Les journées du patrimoine ne font pas que des heureux. Samedi dernier, à l’entrée de l’église de l’abbaye d’Ambronay, devant la billetterie, quelque peu avant 15h, deux couples de curieux du patrimoine qui avaient prévu de visiter l’ensemble bénédictin se sont vu refuser l’entrée au motif d’un concert imminent. Mal leur en a pris de quitter l’endroit fâchés, ils eurent mieux fait d’acheter immédiatement un billet pour ce concert de fort belle facture où se produisait l’ensemble espagnol Cantoría, habitué des lieux et en résidence au festival depuis maintenant huit ans.

Cantoría au Festival d'Ambronay © Bertrand Pichène
Cantoría au Festival d'Ambronay
© Bertrand Pichène

Bénéficiaires du programme européen Eeemerging+ de 2018 à 2021, créé à l’initiative du Centre culturel de rencontre d’Ambronay dans l’idée, notamment, que la pratique de la musique baroque relève d’une dimension européenne par ses échanges entre les pays, l’ensemble ibérique – originellement quatuor vocal – se lance chaque année de nouveaux défis à la hauteur de ses qualités, dont la première est à l’évidence une homogénéité vocale et une diction inégalables entre et au sein des différentes tessitures. Après huit chanteurs l’édition précédente, ils passent cette fois-ci à treize, dirigés de l’intérieur par Jorge Losana, tous placés en arc de cercle sur l’estrade qui occupe le chœur de l’église, avec en leur centre l’organiste Marina Lopez, accompagnatrice délicate, régulière et légère. Au programme : quelques « Trésors du Vatican », la Missa Papae Marcelli – originellement à six voix – du maître Giovanni Pierluigi da Palestrina et diverses pièces de l’élève Tomás Luis de Victoria.

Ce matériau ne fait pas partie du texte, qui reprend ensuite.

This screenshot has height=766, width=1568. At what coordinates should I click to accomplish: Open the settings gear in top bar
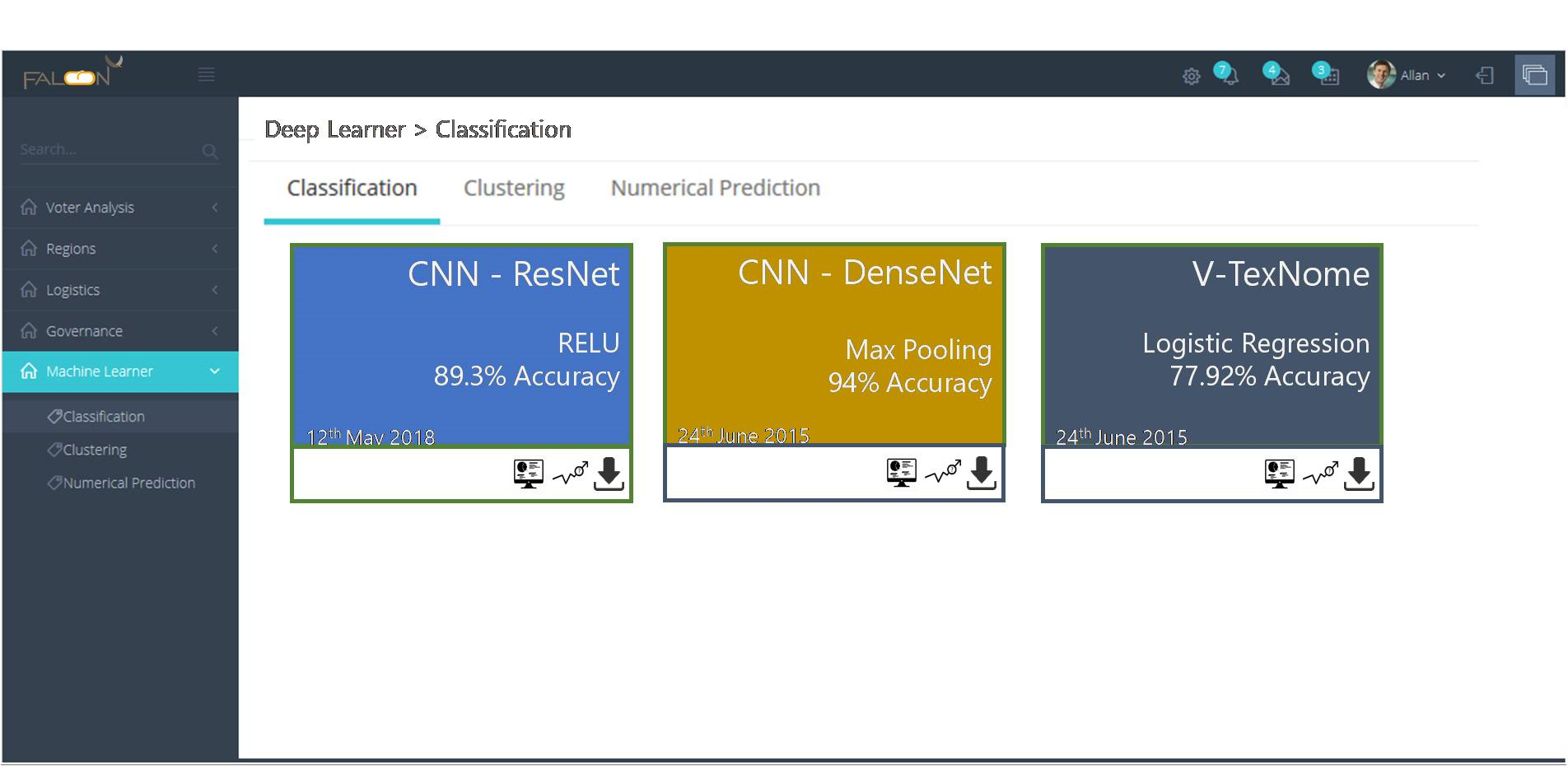1191,77
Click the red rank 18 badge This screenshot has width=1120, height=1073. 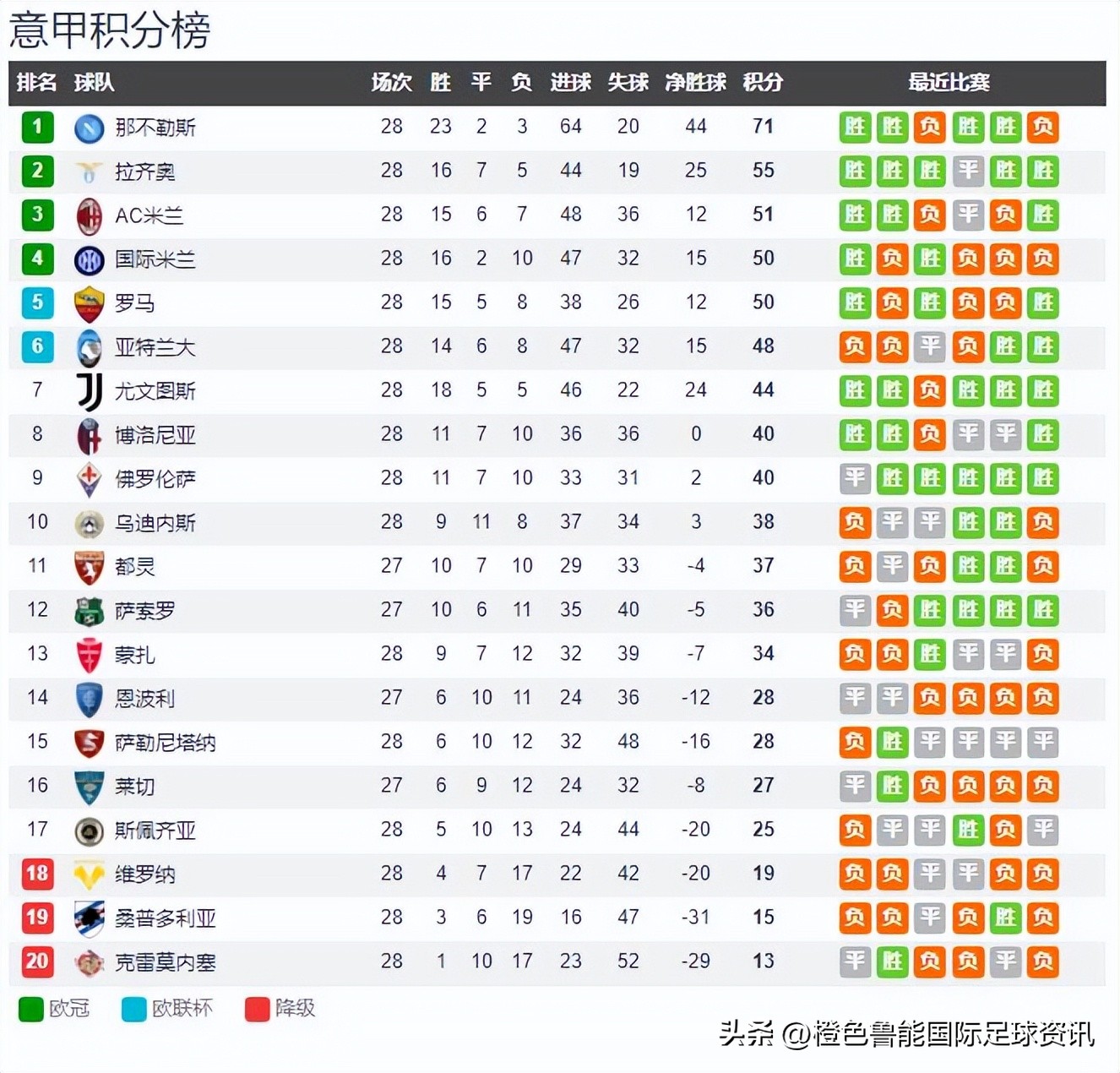coord(37,874)
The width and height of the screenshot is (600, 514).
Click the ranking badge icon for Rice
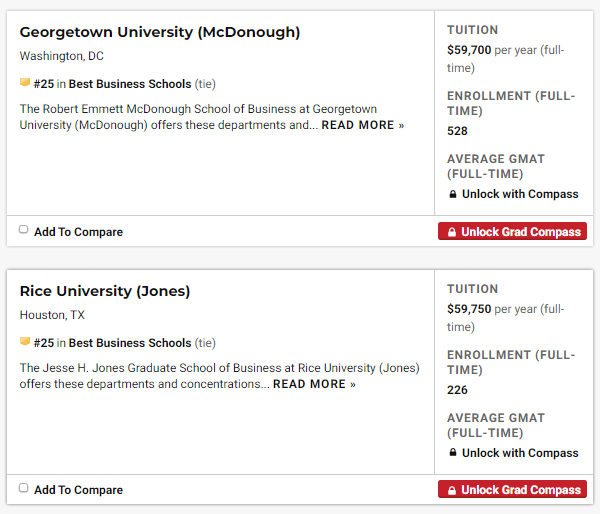click(25, 342)
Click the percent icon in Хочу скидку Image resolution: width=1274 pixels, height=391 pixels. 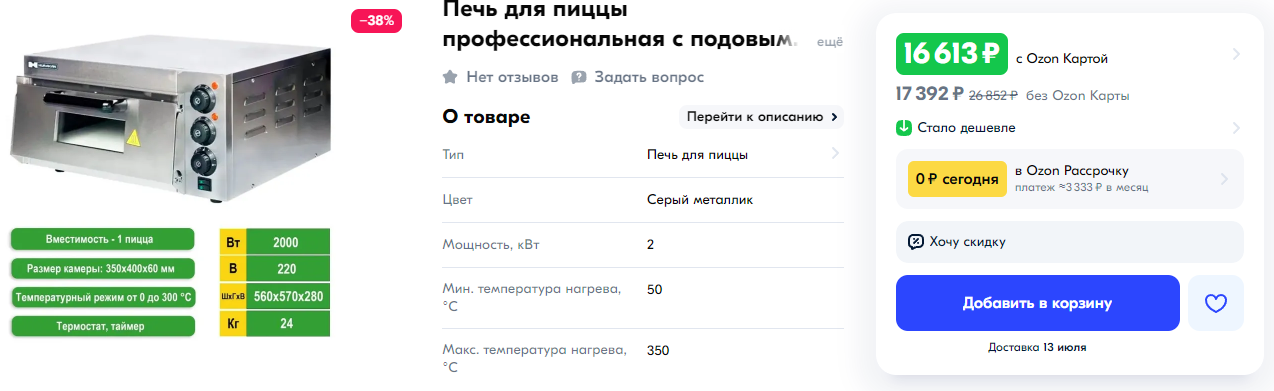[x=915, y=242]
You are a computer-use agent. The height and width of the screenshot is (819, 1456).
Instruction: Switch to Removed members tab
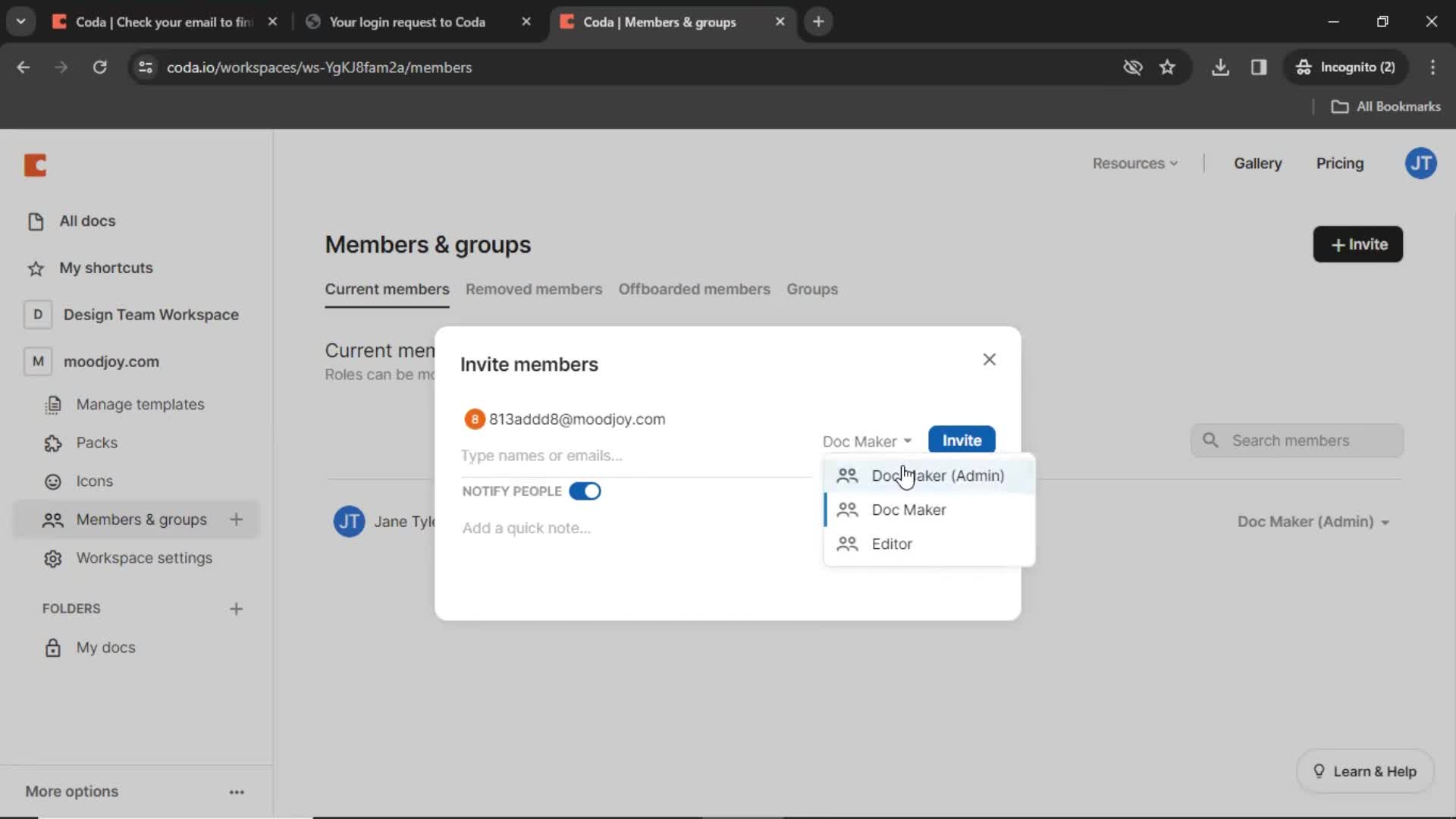click(533, 289)
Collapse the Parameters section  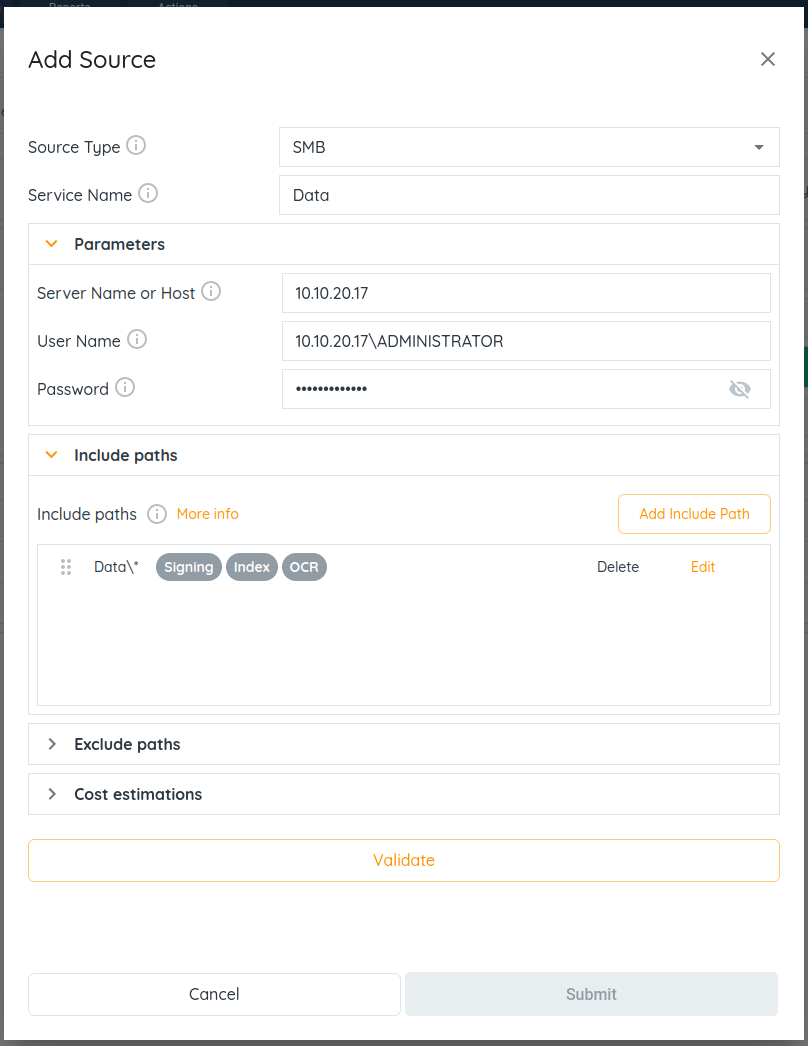click(x=52, y=244)

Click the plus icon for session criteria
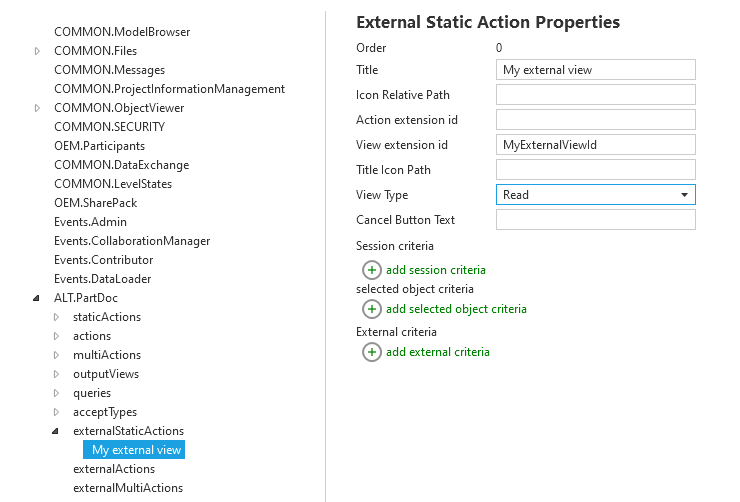coord(372,270)
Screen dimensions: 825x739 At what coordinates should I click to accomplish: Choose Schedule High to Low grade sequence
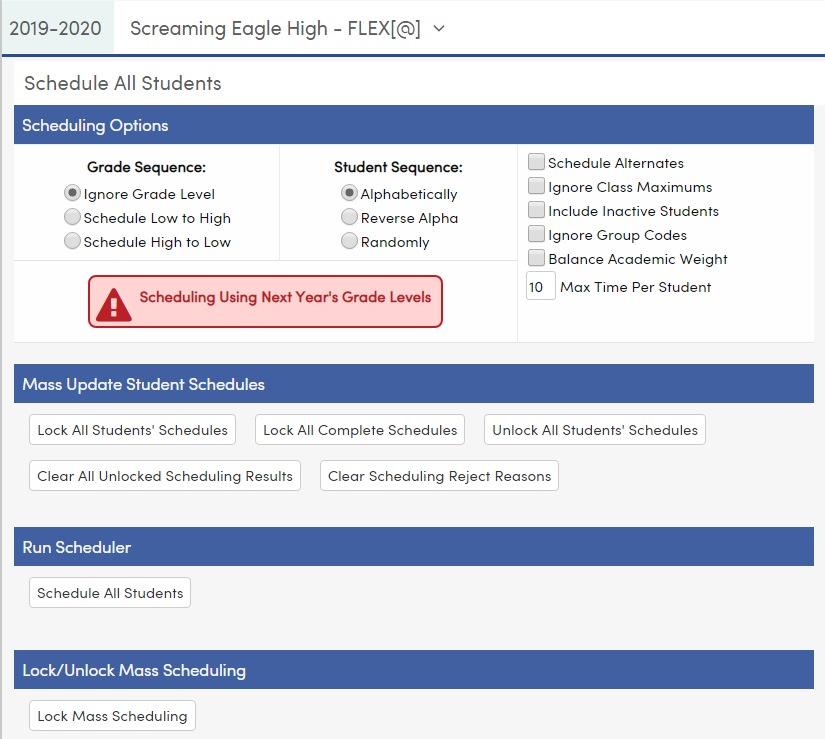click(71, 241)
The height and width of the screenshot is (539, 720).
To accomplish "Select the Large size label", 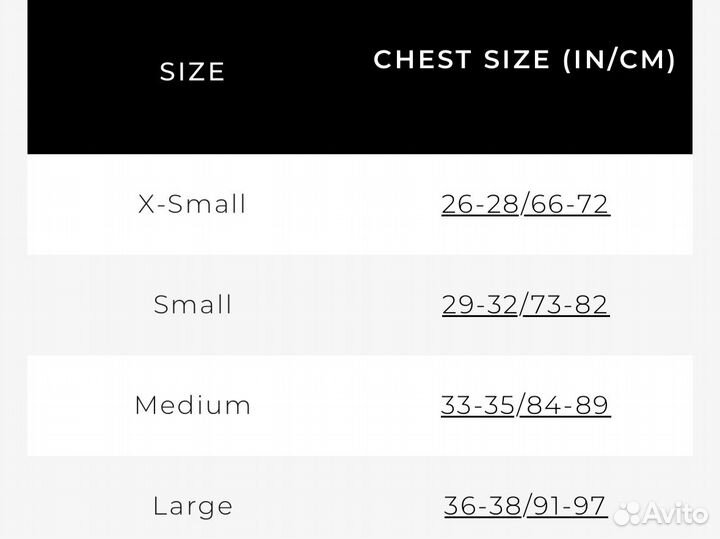I will point(192,506).
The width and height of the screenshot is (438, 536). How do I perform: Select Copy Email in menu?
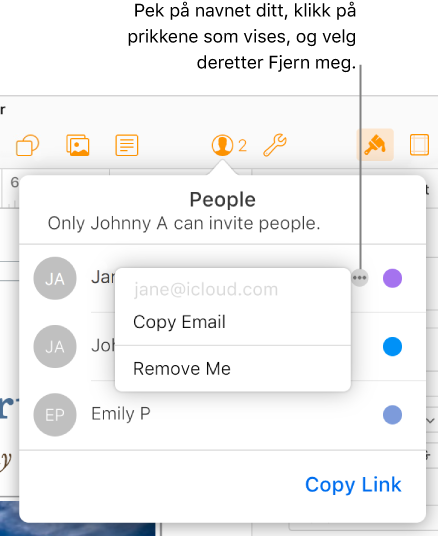tap(180, 322)
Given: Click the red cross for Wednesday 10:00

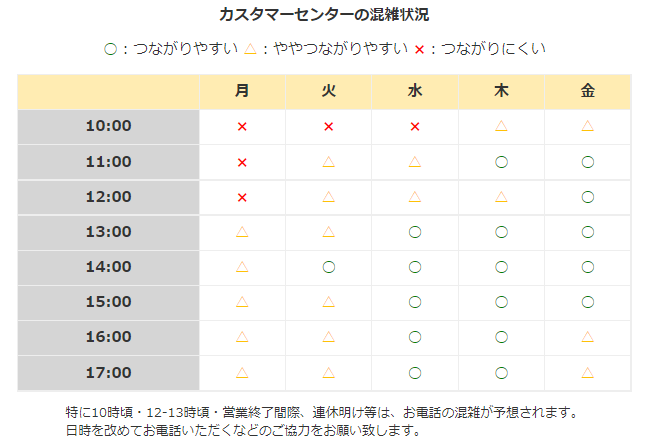Looking at the screenshot, I should coord(415,127).
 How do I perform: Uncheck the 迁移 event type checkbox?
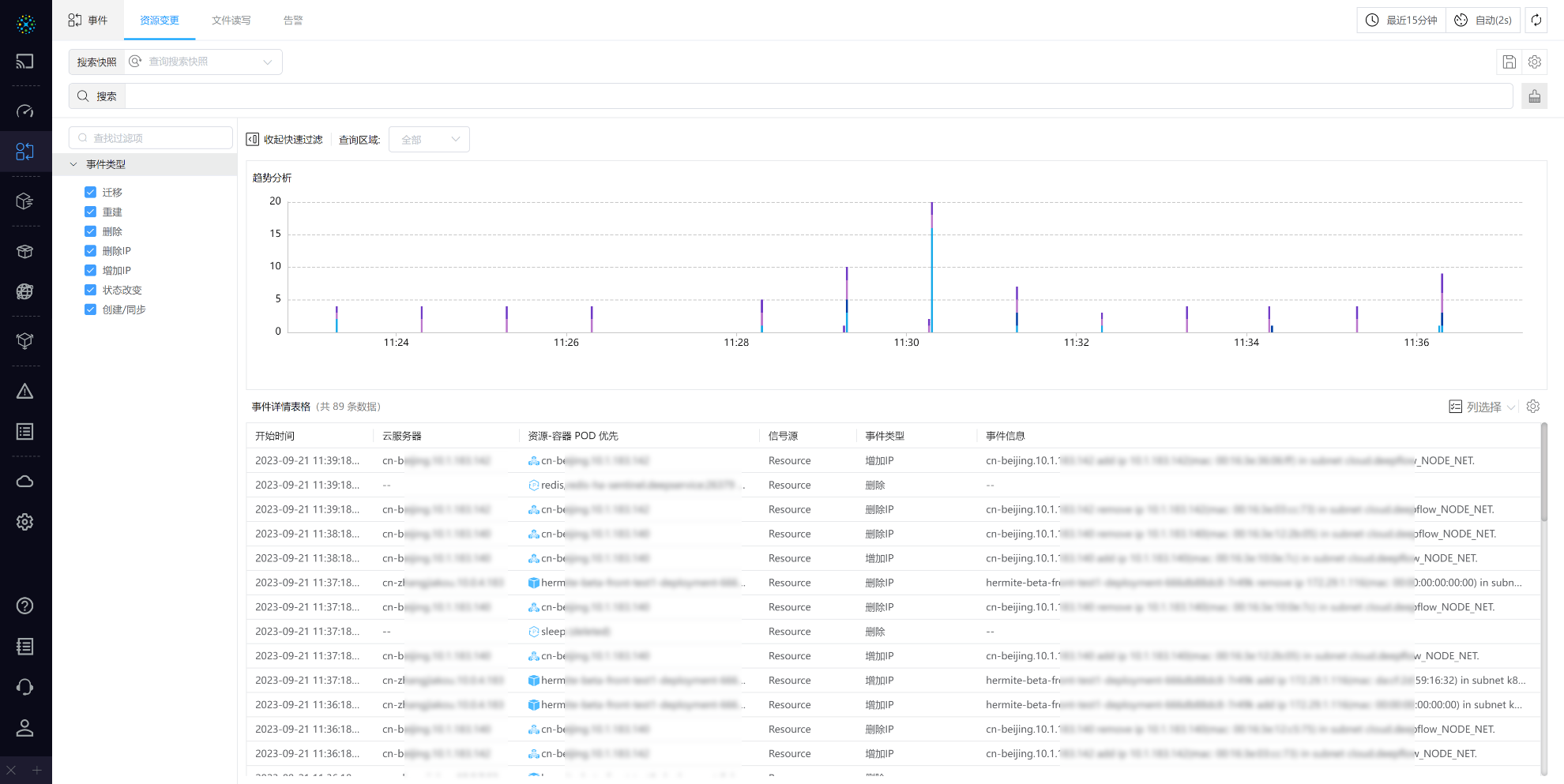[90, 193]
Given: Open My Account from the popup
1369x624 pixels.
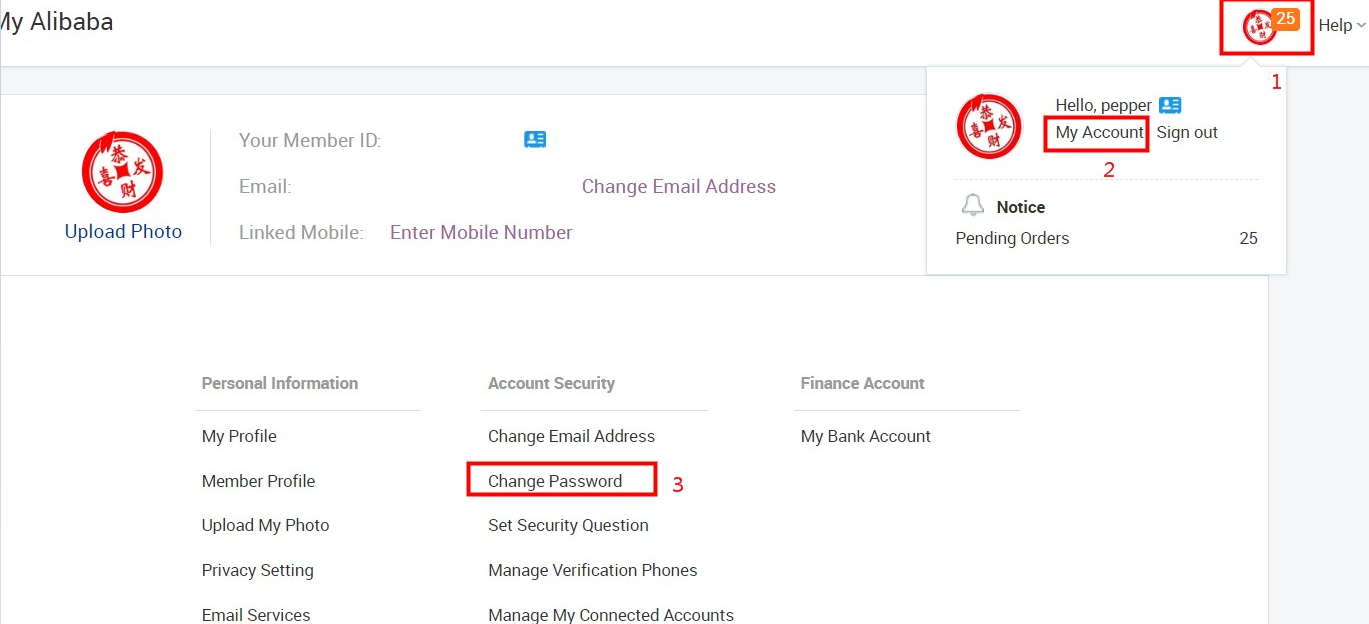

Comme une trace des origines du groupe, la forme en quatuor réapparaitra régulièrement pendant le concert, quatre interprètes s'extrayant du chœur au milieu même de certaines pièces et venant ainsi concentrer l’attention musicale et narrative. Ce procédé viendra par exemple chromatiser la crucifixion décrite dans la partie centrale du « Credo » de Palestrina, précédée d’un inopiné tintement des cloches de l’abbaye et préparée par un précieux moment pianissimo lors de l’évocation de la Vierge Marie et de l’incarnation du Verbe. Écho s’il en est à la très sensuelle pietà du centre de la nef, offerte à gauche de notre regard, lavée par le temps, lascive, généreuse et implorante – à l’image même de la couleur générale de ce concert.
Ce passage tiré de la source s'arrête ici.